### EXTRACTED ENTRIES
----
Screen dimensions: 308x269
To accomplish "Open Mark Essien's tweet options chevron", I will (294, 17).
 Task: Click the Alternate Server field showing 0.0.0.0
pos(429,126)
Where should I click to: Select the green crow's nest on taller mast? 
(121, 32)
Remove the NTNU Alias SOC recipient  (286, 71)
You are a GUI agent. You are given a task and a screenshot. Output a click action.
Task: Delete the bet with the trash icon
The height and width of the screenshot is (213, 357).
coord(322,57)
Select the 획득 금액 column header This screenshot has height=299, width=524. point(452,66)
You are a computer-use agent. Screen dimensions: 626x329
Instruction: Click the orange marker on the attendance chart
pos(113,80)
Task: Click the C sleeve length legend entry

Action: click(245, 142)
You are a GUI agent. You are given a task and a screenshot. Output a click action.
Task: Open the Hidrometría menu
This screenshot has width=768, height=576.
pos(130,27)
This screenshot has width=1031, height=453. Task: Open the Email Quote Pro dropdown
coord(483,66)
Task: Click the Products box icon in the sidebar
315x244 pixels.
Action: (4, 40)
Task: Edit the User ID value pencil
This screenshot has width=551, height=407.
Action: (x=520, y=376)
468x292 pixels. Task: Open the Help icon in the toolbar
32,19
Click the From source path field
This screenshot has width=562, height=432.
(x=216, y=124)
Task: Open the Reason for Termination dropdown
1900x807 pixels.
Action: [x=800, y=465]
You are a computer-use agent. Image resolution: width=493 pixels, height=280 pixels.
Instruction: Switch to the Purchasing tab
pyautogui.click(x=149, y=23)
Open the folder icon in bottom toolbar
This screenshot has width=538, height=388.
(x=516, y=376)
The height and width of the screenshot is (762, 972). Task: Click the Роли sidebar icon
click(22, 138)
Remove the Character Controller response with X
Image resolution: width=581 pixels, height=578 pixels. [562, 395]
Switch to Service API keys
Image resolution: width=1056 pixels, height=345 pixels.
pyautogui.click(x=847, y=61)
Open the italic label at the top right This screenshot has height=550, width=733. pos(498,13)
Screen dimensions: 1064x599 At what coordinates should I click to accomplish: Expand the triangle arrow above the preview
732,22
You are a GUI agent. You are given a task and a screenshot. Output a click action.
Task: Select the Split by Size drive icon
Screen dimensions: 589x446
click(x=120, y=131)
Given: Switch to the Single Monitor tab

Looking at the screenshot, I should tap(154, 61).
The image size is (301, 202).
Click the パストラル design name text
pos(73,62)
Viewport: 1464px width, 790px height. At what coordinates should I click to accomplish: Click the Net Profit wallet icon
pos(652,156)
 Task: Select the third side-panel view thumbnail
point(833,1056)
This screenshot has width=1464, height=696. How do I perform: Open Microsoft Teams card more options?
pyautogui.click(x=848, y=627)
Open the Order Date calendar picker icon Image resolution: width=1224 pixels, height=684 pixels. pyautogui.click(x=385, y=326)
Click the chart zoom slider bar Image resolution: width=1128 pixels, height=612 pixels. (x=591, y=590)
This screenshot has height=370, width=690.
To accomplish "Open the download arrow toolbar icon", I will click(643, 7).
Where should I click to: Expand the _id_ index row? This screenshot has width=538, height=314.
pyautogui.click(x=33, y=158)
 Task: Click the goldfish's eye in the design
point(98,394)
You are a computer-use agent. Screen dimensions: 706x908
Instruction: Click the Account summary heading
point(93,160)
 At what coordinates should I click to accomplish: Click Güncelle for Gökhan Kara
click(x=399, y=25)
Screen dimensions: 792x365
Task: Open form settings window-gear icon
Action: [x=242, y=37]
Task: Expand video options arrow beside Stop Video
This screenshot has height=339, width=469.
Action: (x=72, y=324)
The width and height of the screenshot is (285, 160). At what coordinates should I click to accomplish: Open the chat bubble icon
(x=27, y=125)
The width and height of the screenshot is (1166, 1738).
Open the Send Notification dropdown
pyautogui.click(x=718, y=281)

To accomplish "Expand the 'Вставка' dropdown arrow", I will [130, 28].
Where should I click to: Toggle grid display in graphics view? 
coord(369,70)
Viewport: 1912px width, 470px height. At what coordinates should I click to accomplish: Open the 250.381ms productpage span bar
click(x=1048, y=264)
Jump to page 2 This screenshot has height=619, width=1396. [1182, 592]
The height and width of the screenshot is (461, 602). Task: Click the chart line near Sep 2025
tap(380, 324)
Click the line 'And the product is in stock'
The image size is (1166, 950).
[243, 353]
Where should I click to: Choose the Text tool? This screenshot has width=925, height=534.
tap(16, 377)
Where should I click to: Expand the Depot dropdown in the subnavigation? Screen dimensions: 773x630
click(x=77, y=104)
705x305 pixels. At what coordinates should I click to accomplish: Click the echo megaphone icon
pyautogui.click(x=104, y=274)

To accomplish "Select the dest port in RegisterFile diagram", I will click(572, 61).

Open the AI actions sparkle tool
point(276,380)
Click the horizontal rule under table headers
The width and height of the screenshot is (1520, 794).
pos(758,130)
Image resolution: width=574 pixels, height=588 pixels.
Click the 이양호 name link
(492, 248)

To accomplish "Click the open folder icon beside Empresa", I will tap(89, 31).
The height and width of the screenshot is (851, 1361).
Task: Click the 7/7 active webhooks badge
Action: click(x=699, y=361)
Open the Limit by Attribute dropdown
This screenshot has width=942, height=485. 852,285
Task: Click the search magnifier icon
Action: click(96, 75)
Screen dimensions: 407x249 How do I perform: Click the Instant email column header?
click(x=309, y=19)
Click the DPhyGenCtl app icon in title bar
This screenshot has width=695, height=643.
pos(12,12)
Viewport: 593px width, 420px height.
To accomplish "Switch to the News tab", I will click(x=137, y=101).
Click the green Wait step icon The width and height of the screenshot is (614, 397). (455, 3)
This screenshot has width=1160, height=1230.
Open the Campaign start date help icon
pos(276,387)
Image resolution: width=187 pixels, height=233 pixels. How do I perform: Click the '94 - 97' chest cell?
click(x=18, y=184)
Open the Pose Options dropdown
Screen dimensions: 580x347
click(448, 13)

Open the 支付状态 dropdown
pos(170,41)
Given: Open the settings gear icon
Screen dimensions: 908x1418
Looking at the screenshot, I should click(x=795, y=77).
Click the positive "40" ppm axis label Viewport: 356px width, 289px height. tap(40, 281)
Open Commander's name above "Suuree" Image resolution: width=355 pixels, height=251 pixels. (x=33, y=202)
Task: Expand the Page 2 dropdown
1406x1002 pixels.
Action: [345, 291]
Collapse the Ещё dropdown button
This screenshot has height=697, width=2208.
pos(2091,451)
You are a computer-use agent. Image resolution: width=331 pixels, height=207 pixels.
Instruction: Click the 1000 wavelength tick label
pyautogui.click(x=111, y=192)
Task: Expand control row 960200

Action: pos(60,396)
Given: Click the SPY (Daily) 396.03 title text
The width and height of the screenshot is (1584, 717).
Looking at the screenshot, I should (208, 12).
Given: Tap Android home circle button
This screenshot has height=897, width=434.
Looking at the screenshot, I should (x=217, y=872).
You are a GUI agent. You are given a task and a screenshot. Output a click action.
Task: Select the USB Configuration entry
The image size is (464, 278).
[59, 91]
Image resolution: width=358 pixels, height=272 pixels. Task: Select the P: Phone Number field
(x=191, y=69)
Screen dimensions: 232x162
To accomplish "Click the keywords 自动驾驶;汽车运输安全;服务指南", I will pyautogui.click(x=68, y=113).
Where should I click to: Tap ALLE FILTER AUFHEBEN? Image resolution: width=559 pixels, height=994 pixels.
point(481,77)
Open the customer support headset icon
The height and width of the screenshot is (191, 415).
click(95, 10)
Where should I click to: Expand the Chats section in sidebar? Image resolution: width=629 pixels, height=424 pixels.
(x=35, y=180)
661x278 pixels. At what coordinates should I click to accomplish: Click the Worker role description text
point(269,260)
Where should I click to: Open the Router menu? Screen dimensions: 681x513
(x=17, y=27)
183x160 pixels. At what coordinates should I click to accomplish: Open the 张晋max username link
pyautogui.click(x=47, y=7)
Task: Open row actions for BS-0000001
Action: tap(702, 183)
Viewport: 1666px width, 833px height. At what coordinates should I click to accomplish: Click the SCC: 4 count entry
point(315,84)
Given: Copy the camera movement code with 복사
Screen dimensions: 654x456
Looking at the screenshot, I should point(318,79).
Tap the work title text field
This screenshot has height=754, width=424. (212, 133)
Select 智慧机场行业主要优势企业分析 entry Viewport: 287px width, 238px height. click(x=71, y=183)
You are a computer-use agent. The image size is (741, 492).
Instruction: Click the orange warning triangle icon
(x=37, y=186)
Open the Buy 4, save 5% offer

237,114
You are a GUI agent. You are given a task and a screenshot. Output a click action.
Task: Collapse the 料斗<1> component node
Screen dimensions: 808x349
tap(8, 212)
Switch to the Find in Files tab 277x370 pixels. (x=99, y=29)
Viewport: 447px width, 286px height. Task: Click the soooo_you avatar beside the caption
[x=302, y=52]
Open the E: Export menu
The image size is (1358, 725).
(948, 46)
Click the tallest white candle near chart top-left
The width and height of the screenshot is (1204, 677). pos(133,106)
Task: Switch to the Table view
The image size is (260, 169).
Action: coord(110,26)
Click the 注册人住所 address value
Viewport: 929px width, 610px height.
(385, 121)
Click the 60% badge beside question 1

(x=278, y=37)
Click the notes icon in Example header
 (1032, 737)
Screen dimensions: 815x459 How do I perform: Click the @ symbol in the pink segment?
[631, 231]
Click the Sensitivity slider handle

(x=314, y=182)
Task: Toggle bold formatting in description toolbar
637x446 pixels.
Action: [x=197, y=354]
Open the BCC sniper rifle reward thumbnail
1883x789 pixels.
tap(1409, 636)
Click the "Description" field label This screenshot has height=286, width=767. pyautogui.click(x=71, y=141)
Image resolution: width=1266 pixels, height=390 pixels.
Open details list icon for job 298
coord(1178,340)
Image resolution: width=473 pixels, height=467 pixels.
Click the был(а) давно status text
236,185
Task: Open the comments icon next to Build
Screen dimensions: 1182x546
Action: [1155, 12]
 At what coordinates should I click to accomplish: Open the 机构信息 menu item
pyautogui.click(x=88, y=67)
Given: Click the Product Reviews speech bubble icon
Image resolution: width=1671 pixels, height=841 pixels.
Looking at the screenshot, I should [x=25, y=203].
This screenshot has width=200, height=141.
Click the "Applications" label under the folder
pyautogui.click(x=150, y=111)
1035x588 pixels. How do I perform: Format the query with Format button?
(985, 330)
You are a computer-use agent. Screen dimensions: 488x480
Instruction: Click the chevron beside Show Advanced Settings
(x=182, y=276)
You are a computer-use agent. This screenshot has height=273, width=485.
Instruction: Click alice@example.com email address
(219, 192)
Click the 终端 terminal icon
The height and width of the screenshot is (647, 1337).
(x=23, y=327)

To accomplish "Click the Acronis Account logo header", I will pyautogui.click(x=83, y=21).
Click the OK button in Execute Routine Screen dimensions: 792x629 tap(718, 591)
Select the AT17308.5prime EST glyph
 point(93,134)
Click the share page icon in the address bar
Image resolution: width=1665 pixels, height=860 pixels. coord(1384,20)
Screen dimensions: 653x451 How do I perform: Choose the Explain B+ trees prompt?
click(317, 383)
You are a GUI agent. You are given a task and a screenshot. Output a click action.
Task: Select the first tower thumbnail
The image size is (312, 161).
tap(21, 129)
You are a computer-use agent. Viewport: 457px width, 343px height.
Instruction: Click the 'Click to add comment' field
----
### WHAT THIS TASK INVOLVES
Copy every line of the entries in which "computer" can be found.

### RESULT
You are a computer-use agent. Screen dimensions: 626x329
You are a computer-use agent. Image resolution: width=493 pixels, height=280 pixels.
You are a computer-use agent. Screen dimensions: 706x908
You are a computer-use agent. Image resolution: width=331 pixels, height=207 pixels.
You are a computer-use agent. The image size is (741, 492).
You are a computer-use agent. Screen dimensions: 488x480
You are a computer-use agent. This screenshot has height=273, width=485.
You are a computer-use agent. Viewport: 457px width, 343px height.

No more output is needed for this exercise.